International career
- 1956: Poland / 1 / (0)

= Marian Machowski =

Polish footballer (1932–2022)

Marian Machowski (1 October 1932 – 5 January 2022) was a Polish footballer and researcher specialising in the field of mining and mining machinery. As a footballer, he played as a right winger, spending most of his career with Wisła Kraków. He made one appearance for the Poland national team in 1956.

==Career==
Born in Kraków on 1 October 1932, Machowski was the son of a footballer who played for Lauda Kraków. He lived with his family in Ludwinów and later in Kazimierz. After World War II, he became a player of Nadwiślan Kraków before joining Wisła Kraków. At Wisła Kraków, Machowski first played for the club's reserve team and then, from 1953, for the first team. He made 194 appearances scoring 56 goals, of which 181 appearances and 51 goals came in the league. He made one appearance for the Poland national team in 1956, appearing in a 2–1 loss against Bulgaria in Wrocław. He ended his career at A.A.C. Eagles.

==Style of play==
A right winger, Machowski was known for his stamina, speed and creativity. Gazeta Krakowska described him as a "brave, relentless and aggressive" player.

==Post-playing life==
After retiring from playing, Machowski became a coach at his former Wisła Kraków, leading the reserve and junior teams. In the late 1960s he was also an assistant to first team coach Mieczysław Gracz.
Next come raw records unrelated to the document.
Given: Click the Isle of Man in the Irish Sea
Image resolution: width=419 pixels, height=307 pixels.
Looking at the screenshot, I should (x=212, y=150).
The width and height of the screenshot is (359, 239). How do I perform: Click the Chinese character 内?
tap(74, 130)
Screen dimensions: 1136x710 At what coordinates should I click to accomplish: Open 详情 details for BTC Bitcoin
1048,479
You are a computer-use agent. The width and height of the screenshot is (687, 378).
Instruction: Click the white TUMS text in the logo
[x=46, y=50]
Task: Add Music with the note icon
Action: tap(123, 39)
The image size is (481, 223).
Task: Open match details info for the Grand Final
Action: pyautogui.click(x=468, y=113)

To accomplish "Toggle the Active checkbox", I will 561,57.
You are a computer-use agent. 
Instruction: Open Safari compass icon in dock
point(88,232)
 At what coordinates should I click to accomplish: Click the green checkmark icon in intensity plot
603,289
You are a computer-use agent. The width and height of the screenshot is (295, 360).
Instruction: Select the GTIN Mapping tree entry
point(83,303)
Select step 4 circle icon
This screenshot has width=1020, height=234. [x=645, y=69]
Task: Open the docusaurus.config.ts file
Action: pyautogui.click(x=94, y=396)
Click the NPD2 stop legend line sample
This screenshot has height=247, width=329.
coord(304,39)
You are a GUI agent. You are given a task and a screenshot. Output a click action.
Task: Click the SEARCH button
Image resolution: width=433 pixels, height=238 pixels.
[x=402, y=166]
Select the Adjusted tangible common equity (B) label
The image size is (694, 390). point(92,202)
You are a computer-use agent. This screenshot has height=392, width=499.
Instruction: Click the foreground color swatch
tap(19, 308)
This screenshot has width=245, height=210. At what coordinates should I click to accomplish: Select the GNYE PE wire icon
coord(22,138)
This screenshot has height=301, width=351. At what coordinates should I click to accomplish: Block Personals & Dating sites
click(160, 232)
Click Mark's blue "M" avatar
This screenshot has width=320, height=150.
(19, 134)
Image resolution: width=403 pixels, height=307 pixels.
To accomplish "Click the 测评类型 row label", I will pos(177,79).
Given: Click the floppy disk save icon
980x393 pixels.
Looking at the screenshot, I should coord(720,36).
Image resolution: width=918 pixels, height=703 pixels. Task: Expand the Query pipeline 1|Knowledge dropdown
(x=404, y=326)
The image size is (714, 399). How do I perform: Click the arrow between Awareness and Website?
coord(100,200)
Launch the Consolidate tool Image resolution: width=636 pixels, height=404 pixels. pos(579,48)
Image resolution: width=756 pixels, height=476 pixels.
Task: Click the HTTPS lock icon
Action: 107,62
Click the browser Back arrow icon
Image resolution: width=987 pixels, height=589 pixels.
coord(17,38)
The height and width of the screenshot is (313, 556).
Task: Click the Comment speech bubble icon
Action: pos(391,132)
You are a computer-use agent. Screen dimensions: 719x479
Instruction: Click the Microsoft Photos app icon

During his time as a footballer, Machowski graduated from AGH University of Science and Technology, a technical university in Kraków, and became a researcher specialising in the field of mining and mining machinery. He received various awards and distinctions for his teaching and research work in the field of monument protection, including the Gold Cross of Merit. He had 72 scientific works and seven patents to his name.

Machowski died on 5 January 2022, at the age of 89.